Desde el partido ultraderechista Vox no tardaron en pedir “salir a la calle y ocuparla” hasta que el Gobierno diera marcha atrás con el cierre nuclear. Esas fueron las palabras que usó, entre otros, el eurodiputado de Vox, Hermann Tertsch, en respuesta al también diputado de Vox José María Figaredo, quien a propósito del apagón había afeado que el Gobierno de Pedro Sánchez se hubiera “empeñado” en cerrar las centrales nucleares.
El 29 de abril, Vox emitió un comunicado que afirmaba que “el grave apagón” había puesto de manifiesto “las vulnerabilidades de los sistemas eléctricos altamente dependientes de fuentes de energía renovables variables, como la solar y la eólica, sin un respaldo suficiente de tecnologías de generación firme y constante”.
Pero Morales insiste en que no se podía establecer una relación entre lo ocurrido aquel lunes y la composición del mix eléctrico: la penetración de las renovables ese día no era más alta que de costumbre. Incluso era algo más baja que en los días anteriores. Según los datos disponibles en la web de Red Eléctrica, el 28 de abril las renovables comportaban cerca de un 65% del mix eléctrico español. Días atrás, el porcentaje llegaba al 70%.

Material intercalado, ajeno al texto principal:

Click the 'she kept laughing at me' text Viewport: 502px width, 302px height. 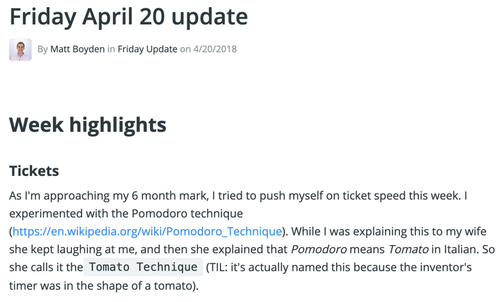(73, 250)
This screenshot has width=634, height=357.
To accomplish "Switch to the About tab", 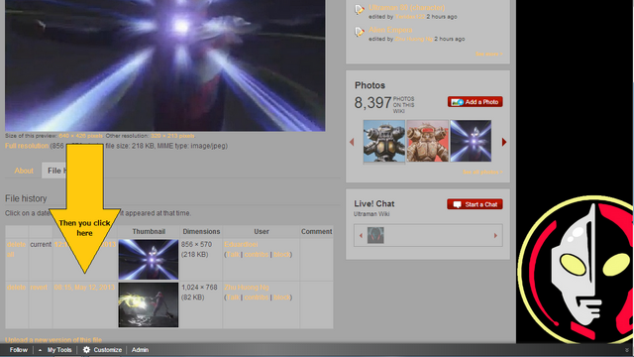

Pero a veces dato no mata relato. “Al final el relato que se ha quedado es que las renovables son frágiles, son vulnerables, y lo que se ha hecho es poner el gas como energía base”, denuncia Morales.

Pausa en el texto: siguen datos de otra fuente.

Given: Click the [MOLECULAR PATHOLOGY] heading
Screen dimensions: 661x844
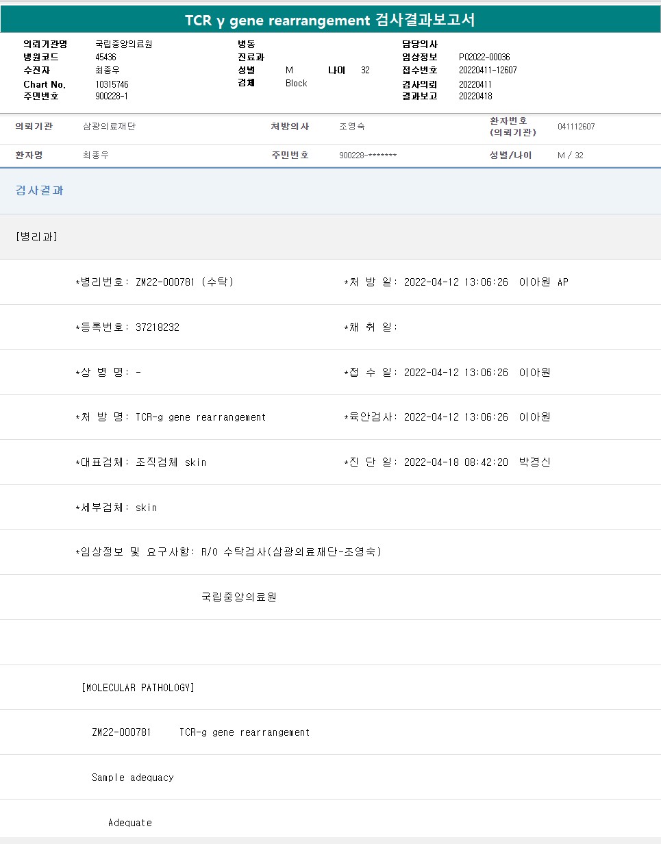Looking at the screenshot, I should tap(138, 687).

En mayo, la contribución del gas —uno de los combustibles fósiles, principales responsables de la crisis climática— al mix eléctrico nacional fue hasta un 62% mayor que el mismo mes del año anterior. Es lo que se vino a llamar “efecto apagón”.
La supuesta vulnerabilidad de las renovables
Al margen de que las renovables fueran o no culpables del apagón, ¿es cierto que hacen que los sistemas eléctricos sean más vulnerables? Cristina García Bajo arguye que, en parte, sí. Pero no porque representen un problema, matiza, sino porque aún hay trabajo por hacer en preparar los sistemas eléctricos a la mayor penetración renovable ideal para descarbonizar la electricidad en España y cumplir con los objetivos de reducción de emisiones de gases de efecto invernadero, gases que sobrecalientan el planeta.

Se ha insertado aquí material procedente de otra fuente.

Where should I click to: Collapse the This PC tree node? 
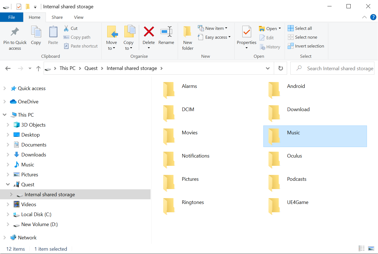4,115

Esta experta apunta a tres variables que hay que considerar cuando se introducen las renovables en el modelo energético. La primera es que la producción eléctrica se descentraliza. “Y es más fácil controlar la generación cuando está concentrada”, indica la especialista. La segunda variable es que en la generación tradicional el operador controla cuándo entra y cuándo sale el recurso energético. La renovable, por el contrario, es más impredecible. “Hay veces que has previsto que habrá tanto viento y luego no lo hay, porque son predicciones meteorológicas y te puedes equivocar”. El tercer factor es que “la red estaba preparada para máquinas que giraban y ahora tenemos electrónica de potencia. Y esta, efectivamente, no aporta inercia tradicional, y mete armónicos, que es una distorsión en la red”.
Pero esto, insiste García Bajo, no es un problema. “Es una realidad y hay que adaptarse a ella”, dice, y pone de ejemplo los pasos que han dado en Reino Unido o en Australia para preparar la red a un sistema eléctrico con una participación importante de fuentes renovables. Por ejemplo, impulsando planes de estabilidad de red, creando mercados nuevos (de inercia, de control de tensión local…), permitiendo a las renovables aportar inercia sintética, y favoreciendo la mayor penetración de baterías.
“Cuando Tesla llegó y metió la corriente alterna, aquí lo que había era un sistema de generación de corriente continua, y hubo muchísimas peleas. Pero acabó ganando Tesla y lo que obtuvimos fue que es más fácil llevar la electricidad a todas las partes del mundo”, recalca.